CLAQ: Pushing the Limits of Low-Bit Post-Training Quantization for LLMs

TL;DR

This work tackles the challenge of deploying large language models under strict memory and compute constraints by proposing CLAQ, a training-free post-training quantization framework that operates at the column level. CLAQ combines K-Means-based per-column codebooks with an Outlier Order sensitivity metric to guide two adaptive strategies: Adaptive Precision (AP) and Outlier Reservation (OR), and can fuse AP+OR for extreme low-bit scenarios.

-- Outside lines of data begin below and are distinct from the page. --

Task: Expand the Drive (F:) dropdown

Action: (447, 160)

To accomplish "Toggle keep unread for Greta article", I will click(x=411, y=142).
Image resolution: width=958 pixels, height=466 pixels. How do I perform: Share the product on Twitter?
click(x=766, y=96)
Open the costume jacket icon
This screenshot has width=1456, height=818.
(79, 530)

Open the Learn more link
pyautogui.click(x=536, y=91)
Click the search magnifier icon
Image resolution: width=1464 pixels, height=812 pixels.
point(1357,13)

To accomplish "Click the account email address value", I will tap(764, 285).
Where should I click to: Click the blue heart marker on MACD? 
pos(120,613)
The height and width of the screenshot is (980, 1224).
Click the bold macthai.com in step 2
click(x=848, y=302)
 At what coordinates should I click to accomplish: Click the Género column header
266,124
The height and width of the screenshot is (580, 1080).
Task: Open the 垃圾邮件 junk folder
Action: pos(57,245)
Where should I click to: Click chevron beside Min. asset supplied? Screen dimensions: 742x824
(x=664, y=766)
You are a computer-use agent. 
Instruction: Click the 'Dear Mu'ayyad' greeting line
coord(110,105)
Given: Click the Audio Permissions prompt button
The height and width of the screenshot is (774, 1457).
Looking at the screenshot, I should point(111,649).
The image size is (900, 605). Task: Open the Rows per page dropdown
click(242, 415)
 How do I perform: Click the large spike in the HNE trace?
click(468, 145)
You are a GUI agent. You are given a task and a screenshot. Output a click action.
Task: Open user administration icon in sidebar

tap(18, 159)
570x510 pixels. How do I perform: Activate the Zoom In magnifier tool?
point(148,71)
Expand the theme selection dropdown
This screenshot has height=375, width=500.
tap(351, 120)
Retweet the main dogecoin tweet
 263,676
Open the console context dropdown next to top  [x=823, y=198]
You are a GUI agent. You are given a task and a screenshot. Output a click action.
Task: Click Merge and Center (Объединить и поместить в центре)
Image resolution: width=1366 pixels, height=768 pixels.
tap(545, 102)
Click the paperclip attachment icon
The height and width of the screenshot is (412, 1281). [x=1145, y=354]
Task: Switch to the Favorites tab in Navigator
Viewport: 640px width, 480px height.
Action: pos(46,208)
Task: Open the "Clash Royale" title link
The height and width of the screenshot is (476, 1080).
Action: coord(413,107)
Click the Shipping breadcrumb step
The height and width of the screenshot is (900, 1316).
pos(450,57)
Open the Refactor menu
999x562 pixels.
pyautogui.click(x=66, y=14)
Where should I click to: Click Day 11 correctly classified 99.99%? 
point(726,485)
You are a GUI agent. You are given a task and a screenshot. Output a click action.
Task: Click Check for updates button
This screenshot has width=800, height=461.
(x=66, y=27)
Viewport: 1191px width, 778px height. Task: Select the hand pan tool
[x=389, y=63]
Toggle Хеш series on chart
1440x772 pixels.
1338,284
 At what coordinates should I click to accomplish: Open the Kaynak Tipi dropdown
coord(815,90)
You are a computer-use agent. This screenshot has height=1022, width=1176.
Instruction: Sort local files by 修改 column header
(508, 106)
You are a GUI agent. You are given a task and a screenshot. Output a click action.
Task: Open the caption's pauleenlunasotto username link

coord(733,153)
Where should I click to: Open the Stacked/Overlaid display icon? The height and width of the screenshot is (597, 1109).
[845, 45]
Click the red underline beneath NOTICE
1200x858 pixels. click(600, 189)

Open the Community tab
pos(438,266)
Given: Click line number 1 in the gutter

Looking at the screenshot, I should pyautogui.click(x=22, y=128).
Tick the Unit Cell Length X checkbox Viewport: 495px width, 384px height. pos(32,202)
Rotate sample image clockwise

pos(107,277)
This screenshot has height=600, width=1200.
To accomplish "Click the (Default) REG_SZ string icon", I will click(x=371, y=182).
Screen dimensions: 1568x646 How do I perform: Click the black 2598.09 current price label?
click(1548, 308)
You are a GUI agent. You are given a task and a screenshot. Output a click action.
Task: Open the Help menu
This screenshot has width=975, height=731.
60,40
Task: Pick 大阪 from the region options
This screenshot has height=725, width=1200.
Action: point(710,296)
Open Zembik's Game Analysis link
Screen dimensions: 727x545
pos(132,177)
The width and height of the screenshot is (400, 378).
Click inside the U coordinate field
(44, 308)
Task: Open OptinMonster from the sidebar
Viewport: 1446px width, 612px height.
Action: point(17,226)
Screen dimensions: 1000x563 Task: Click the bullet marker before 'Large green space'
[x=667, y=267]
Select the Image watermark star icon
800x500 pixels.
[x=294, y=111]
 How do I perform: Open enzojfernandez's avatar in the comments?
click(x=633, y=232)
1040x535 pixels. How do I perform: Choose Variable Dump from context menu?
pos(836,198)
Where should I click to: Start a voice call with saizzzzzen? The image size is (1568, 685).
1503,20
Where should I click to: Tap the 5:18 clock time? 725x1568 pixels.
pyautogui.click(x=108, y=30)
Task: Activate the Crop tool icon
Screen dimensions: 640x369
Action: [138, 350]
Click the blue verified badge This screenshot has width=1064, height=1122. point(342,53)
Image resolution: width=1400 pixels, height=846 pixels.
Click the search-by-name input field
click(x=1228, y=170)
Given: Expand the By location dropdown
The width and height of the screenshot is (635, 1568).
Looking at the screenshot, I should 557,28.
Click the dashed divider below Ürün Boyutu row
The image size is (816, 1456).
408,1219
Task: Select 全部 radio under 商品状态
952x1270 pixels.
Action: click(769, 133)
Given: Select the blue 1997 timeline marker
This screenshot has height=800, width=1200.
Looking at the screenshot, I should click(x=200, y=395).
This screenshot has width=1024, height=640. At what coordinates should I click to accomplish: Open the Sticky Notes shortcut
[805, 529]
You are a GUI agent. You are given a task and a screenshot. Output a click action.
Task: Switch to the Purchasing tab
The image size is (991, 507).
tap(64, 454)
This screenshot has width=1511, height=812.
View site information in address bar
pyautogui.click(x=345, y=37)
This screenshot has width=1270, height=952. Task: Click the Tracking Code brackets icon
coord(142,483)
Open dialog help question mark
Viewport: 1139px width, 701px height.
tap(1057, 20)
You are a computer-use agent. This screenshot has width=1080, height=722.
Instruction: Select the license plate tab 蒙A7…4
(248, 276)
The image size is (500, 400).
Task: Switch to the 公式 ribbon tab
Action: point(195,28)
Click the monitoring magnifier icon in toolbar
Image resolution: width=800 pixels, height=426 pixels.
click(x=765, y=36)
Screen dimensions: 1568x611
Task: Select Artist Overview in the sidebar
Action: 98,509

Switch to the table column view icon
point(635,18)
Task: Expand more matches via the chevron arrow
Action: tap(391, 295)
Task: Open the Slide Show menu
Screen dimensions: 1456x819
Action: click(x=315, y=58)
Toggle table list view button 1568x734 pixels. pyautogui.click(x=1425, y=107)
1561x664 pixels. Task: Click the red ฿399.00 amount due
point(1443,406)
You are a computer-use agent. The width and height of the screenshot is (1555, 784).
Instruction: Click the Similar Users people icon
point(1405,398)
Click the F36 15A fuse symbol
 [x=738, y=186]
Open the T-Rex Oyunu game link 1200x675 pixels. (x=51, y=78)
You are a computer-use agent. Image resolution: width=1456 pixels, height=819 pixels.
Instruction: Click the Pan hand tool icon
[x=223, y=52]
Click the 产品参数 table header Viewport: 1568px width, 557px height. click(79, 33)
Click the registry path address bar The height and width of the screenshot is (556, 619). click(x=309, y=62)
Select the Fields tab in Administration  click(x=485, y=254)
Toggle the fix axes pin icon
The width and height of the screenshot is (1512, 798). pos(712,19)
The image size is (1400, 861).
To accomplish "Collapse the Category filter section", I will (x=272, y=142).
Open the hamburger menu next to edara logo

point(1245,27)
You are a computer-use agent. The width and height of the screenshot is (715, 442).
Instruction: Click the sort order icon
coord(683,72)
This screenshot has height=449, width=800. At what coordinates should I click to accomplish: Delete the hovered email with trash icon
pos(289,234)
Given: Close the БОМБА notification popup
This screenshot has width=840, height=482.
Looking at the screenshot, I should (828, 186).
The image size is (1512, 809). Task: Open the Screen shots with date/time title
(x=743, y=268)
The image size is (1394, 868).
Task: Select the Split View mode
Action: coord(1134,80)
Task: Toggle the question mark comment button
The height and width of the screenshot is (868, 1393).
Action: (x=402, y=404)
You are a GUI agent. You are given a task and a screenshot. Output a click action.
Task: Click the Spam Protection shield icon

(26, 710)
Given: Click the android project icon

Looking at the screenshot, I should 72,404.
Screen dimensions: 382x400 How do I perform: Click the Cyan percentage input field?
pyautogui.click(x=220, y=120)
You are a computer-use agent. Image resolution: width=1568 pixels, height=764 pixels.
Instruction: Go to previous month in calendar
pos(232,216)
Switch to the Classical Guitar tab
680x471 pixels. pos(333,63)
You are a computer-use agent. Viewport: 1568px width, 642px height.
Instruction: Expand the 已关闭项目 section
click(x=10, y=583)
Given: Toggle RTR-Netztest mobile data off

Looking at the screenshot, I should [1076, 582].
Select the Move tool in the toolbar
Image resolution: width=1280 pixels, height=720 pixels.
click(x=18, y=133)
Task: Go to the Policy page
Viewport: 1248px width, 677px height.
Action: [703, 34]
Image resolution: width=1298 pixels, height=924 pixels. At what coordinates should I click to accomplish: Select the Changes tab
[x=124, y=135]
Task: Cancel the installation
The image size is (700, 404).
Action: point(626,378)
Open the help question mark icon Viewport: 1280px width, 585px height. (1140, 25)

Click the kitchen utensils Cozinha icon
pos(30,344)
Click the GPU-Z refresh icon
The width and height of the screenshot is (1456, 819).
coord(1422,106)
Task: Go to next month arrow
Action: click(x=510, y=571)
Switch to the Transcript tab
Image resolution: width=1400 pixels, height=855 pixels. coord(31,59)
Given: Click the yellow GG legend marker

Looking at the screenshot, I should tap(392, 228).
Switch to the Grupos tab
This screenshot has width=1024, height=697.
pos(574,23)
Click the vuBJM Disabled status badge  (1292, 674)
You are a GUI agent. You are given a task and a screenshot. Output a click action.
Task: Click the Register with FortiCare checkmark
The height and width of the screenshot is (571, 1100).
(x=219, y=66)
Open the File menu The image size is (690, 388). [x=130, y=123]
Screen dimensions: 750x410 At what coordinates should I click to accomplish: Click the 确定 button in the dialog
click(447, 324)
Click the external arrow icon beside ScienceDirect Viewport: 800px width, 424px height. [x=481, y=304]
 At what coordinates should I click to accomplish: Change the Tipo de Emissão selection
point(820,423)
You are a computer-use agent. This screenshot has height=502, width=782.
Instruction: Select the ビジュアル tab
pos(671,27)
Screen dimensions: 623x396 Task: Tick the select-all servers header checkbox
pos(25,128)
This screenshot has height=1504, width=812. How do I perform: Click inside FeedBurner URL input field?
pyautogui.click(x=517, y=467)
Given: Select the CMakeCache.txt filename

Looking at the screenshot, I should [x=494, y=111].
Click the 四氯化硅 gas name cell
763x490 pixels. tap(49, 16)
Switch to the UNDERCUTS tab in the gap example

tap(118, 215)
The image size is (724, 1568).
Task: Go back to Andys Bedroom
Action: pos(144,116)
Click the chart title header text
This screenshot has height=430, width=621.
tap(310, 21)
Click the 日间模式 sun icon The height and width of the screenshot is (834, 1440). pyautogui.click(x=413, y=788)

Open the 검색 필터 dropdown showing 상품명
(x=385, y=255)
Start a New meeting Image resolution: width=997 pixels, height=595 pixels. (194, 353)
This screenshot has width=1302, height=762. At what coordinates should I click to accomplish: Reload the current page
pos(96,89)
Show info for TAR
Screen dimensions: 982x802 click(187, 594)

Empirical results on LLaMA-1/2 and Yi-34B across perplexity and zero-shot benchmarks demonstrate state-of-the-art performance at 2–4 bit quantization, with substantial gains particularly at 2-bit, while keeping modest memory overhead. The approach offers a practical path to highly compressed, efficient LLM deployment on resource-constrained devices, and the code is publicly available for reproducibility and further research.

Abstract

Parameter quantization for Large Language Models (LLMs) has attracted increasing attentions recently in reducing memory costs and improving computational efficiency. Early approaches have been widely adopted. However, the existing methods suffer from poor performance in low-bit (such as 2 to 3 bits) scenarios. In this paper, we present a novel and effective Column-Level Adaptive weight Quantization (CLAQ) framework by introducing three different types of adaptive strategies for LLM quantization. Firstly, a K-Means clustering based algorithm is proposed that allows dynamic generation of quantization centroids for each column of a parameter matrix. Secondly, we design an outlier-guided adaptive precision search strategy which can dynamically assign varying bit-widths to different columns. Finally, a dynamic outlier reservation scheme is developed to retain some parameters in their original float point precision, in trade off of boosted model performance. Experiments on various mainstream open source LLMs including LLaMA-1, LLaMA-2 and Yi demonstrate that our methods achieve the state-of-the-art results across different bit settings, especially in extremely low-bit scenarios. Code is available at https://github.com/fayuge/CLAQ.
Paper Structure (29 sections, 6 equations, 5 figures, 13 tables)

This paper contains 29 sections, 6 equations, 5 figures, 13 tables.

Figures (5)

  • Figure 1: The K-Means clustering based quantization. Elements in weight matrix column are input of K-Means clustering and the quantization centroids are derived as the output of clustering algorithm. Then the pre-trained weights are quantized to the nearest K-Means class center.
  • Figure 2: The overall structure of CLAQ: quantized models are obtained from different quantization approaches. The single-precision K-Means based quantization runs without sensitivity calculation. We leverage outlier ratio based quantization sensitivity metric (a) to provide the guidance of the column-level adaptive outlier reservation (OR, b) and column-level adaptive precision (AP, c). The AP and OR strategies are orthogonal to each other.
  • Figure 3: The sorted outliers ratio in a self-attention matrix of LLaMA1-7B, most columns contain few outliers.
  • Figure 4: The position of columns with higher outlier ratio in matrix. Columns with dark colour are the top 10% outlier concentrated columns.
  • Figure 5: The overall outlier ratio of 32 layers in LLaMA1-7B.